We conducted a retrospective study of ICD eligible patients who had previously undergone CABG surgery between March 1, 1995 and June 30, 2008 at a single tertiary care institution. All patients with a pre-operative left ventricular ejection fraction (LVEF) ≤ 35% were considered ICD eligible. The events of interest were ICD implantation and mortality, based on administrative data linkage.

Results:

A total of 1,169 out of 11,931 CABG patients operated on during the same period had LVEF ≤ 35% and were defined as ICD eligible (mean EF = 27.3% +/- 6.4%). Of these eligible patients, only 101 received an ICD during follow-up (8.6%). The median time to implant was 255 days (14-1078). The single variable that independently predicted eventual ICD implantation was a history of arrhythmia (OR = 7.4; CI, 4.4-12.2). The variables that predicted not having an ICD implanted during follow-up included the need for urgent CABG (OR = 0.5; CI, 0.2-0.9), age > 70 years (OR = 0.5; CI, 0.3-0.8), female gender (OR = 0.2; CI,0.1-0.6), or having chronic obstructive lung disease (OR = 0.5; CI,0.3-0.8). As a data validation step, a series of consecutive patient records were reviewed (n=80) showing that fewer than 23% underwent appropriate follow-up EF assessment post revascularization.

Conclusion:

Our findings suggest that CABG patients with ischemic cardiomyopathy have low rates of ICD utilization.

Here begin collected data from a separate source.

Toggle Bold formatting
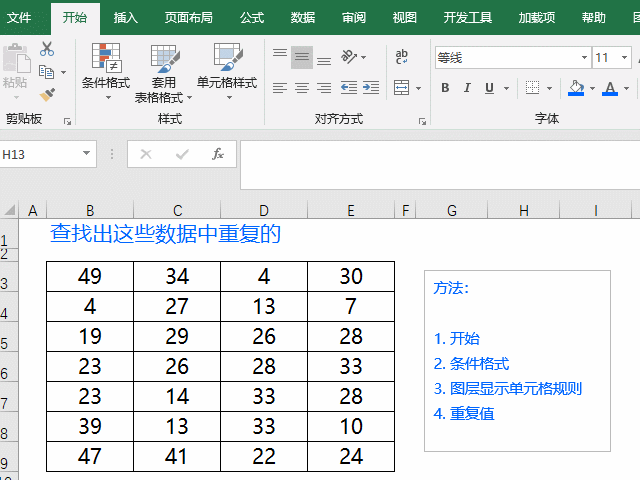The height and width of the screenshot is (480, 640). tap(445, 88)
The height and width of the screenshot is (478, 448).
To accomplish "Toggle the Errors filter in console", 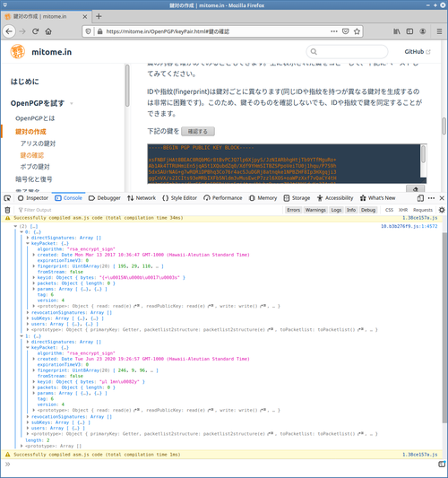I will click(x=293, y=210).
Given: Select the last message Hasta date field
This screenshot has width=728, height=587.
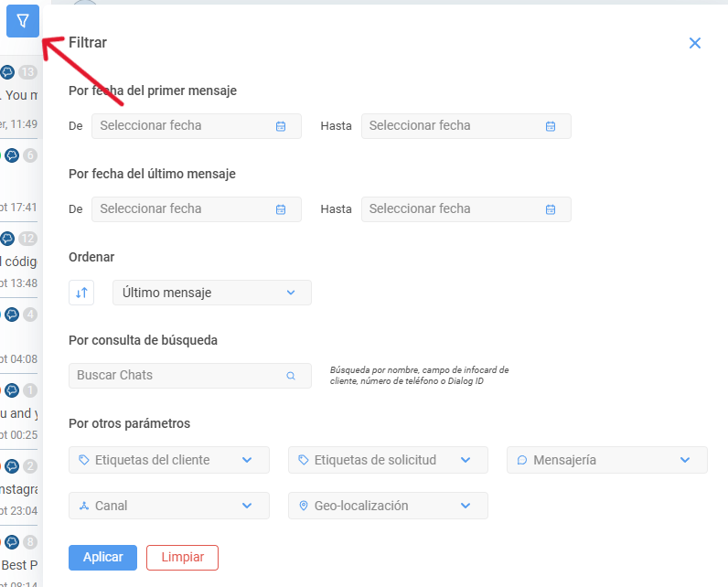Looking at the screenshot, I should [x=466, y=209].
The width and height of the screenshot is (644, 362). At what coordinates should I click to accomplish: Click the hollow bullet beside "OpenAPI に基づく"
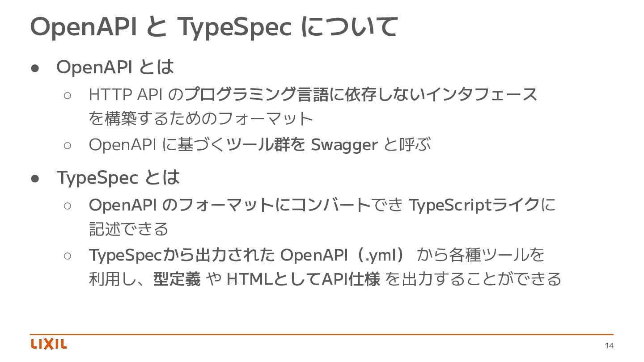click(x=68, y=145)
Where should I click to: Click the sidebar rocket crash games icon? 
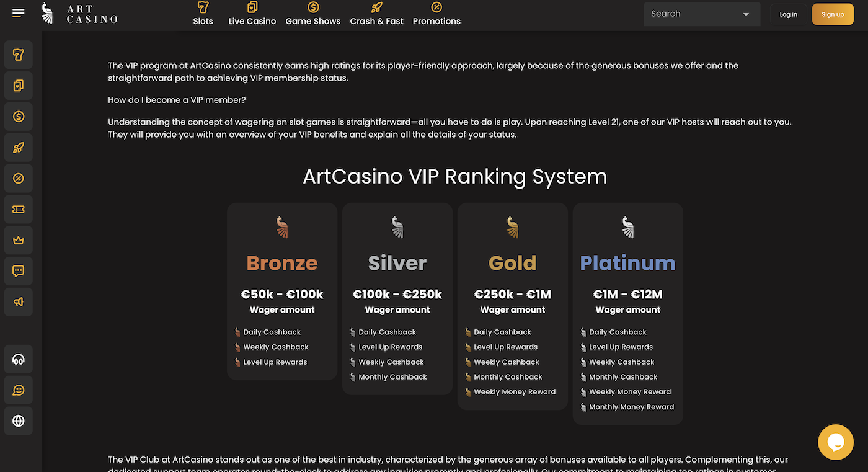(x=19, y=148)
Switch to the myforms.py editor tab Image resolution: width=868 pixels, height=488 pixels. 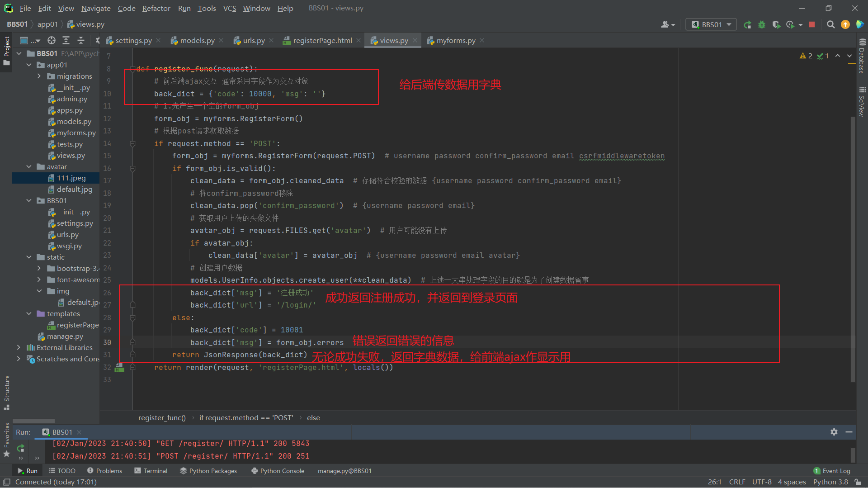tap(455, 41)
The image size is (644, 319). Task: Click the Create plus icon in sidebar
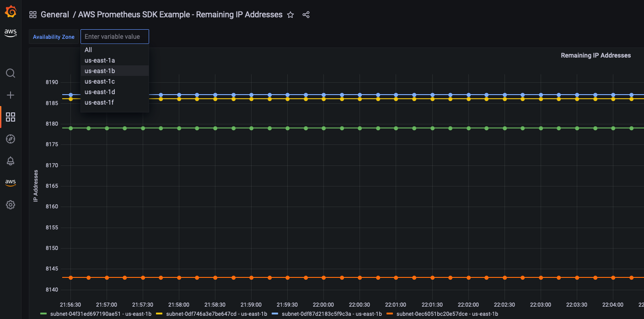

This is particularly evident among females and elderly patients. Furthermore our data suggests that few patients post-revascularization undergo follow-up EF assessment despite current guidelines likely contributing to the low rates of ICD utilization.

Keywords: Implantable cardioverter-defibrillator, left ventricular ejection fraction, coronary artery bypass graft, arrhythmia.